◆ Activity
Where the listing below reaches the line containing "The height and width of the screenshot is (768, 620).", start writing out lines exactly, and stop once the line containing "The width and height of the screenshot is (980, 445)." has been written.

---

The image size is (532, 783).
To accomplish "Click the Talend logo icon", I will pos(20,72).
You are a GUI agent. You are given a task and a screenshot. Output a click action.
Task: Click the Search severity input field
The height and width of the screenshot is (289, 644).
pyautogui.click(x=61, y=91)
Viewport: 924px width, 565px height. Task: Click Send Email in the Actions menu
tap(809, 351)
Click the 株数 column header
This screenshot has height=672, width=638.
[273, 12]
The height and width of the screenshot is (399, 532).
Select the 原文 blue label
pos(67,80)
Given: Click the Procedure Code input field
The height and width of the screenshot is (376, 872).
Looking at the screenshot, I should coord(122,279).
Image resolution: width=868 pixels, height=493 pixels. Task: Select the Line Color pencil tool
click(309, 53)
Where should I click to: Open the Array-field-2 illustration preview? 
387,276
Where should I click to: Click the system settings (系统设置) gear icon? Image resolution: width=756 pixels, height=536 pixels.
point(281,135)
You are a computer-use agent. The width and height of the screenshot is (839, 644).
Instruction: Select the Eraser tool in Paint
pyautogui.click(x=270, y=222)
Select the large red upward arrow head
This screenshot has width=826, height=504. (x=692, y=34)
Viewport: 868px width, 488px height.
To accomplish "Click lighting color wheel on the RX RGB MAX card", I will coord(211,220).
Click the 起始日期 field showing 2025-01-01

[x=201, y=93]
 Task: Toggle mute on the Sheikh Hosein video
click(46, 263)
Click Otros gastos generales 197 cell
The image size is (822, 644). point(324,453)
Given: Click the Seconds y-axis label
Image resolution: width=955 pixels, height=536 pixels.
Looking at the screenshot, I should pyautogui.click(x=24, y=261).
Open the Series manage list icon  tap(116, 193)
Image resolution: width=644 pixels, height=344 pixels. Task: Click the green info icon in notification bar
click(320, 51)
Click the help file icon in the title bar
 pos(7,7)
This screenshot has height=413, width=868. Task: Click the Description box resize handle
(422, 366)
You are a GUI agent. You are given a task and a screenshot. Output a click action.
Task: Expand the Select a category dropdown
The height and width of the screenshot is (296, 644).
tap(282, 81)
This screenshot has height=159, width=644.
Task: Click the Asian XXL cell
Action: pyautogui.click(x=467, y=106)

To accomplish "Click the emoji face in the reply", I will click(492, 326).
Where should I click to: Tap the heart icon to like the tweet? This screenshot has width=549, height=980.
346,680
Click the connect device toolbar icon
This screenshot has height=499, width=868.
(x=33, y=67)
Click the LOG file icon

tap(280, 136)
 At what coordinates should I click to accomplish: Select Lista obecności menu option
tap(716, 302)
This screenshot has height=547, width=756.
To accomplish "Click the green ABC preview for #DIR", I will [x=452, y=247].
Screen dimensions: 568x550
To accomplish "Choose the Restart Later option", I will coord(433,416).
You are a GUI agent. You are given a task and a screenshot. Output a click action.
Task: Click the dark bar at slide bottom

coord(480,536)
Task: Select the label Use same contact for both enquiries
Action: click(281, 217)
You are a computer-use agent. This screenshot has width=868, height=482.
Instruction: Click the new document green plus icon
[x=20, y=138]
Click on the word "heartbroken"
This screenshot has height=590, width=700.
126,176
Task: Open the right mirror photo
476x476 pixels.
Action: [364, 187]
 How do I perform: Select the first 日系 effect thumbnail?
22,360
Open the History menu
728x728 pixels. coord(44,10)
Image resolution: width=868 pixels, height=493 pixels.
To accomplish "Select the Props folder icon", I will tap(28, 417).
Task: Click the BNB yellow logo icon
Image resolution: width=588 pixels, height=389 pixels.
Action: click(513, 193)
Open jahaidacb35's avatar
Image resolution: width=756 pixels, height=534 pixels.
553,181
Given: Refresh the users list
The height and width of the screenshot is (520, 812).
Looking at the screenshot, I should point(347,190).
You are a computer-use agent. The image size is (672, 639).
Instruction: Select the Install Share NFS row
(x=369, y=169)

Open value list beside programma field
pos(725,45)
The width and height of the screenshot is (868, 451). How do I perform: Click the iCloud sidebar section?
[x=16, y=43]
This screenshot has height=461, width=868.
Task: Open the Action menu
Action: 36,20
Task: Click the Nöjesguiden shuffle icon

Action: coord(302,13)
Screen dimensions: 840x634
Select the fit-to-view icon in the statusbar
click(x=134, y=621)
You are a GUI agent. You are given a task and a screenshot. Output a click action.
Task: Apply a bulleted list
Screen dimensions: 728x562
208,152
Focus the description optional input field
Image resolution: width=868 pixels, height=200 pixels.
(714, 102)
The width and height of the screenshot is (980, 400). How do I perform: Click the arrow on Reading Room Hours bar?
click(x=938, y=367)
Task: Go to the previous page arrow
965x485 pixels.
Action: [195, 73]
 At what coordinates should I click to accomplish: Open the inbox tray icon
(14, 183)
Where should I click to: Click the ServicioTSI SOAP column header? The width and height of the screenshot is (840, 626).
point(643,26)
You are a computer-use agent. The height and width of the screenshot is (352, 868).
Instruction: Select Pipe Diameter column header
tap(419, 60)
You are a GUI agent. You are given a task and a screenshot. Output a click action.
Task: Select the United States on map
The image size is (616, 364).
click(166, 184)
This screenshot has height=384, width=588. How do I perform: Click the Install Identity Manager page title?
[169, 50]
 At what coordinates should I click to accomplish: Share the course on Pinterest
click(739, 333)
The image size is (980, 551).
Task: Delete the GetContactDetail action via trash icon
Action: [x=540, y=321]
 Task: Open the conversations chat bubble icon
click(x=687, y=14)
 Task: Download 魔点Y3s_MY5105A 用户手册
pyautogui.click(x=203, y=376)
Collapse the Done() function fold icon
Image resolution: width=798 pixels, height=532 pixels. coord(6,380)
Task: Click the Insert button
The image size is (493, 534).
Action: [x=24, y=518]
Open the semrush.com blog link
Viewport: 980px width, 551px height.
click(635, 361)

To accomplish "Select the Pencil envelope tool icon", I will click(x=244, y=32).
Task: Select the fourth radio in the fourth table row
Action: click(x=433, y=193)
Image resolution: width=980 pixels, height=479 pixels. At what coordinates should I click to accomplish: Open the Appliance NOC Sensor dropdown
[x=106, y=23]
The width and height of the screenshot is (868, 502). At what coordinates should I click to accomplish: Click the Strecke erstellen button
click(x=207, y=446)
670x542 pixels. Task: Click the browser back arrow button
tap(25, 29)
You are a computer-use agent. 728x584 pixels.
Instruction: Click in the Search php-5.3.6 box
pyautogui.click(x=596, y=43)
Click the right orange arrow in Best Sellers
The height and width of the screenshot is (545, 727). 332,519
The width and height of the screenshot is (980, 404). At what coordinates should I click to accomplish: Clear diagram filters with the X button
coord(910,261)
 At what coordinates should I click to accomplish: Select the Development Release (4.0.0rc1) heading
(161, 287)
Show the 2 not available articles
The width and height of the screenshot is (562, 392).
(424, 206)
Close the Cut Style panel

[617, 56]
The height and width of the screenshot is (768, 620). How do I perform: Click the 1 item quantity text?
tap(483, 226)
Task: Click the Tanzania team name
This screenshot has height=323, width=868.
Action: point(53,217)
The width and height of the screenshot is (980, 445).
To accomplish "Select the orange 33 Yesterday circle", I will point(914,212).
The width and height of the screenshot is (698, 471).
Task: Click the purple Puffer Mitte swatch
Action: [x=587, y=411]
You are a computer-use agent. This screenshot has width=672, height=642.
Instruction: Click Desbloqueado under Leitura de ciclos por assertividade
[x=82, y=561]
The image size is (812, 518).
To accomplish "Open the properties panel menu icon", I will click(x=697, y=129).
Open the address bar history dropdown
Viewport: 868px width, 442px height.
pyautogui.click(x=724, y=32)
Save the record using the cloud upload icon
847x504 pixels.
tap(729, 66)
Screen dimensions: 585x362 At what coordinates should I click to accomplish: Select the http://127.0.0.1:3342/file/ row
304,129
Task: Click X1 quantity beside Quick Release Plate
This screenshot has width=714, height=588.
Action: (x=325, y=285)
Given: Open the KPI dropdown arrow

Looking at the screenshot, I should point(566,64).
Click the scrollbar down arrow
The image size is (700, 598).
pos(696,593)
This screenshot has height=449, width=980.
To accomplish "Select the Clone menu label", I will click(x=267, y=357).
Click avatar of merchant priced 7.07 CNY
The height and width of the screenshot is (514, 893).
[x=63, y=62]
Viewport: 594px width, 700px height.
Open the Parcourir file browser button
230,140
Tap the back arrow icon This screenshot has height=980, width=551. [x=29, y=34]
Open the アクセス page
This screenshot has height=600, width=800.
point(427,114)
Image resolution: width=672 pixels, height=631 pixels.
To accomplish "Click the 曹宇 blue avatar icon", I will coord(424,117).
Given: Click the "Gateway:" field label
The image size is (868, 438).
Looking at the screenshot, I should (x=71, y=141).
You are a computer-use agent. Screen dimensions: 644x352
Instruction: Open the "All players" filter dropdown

---

◆ Solution to the exercise
The height and width of the screenshot is (768, 620). How do I perform: Click the 1 item quantity text?
tap(483, 226)
Task: Click the Tanzania team name
This screenshot has height=323, width=868.
Action: point(53,217)
The width and height of the screenshot is (980, 445).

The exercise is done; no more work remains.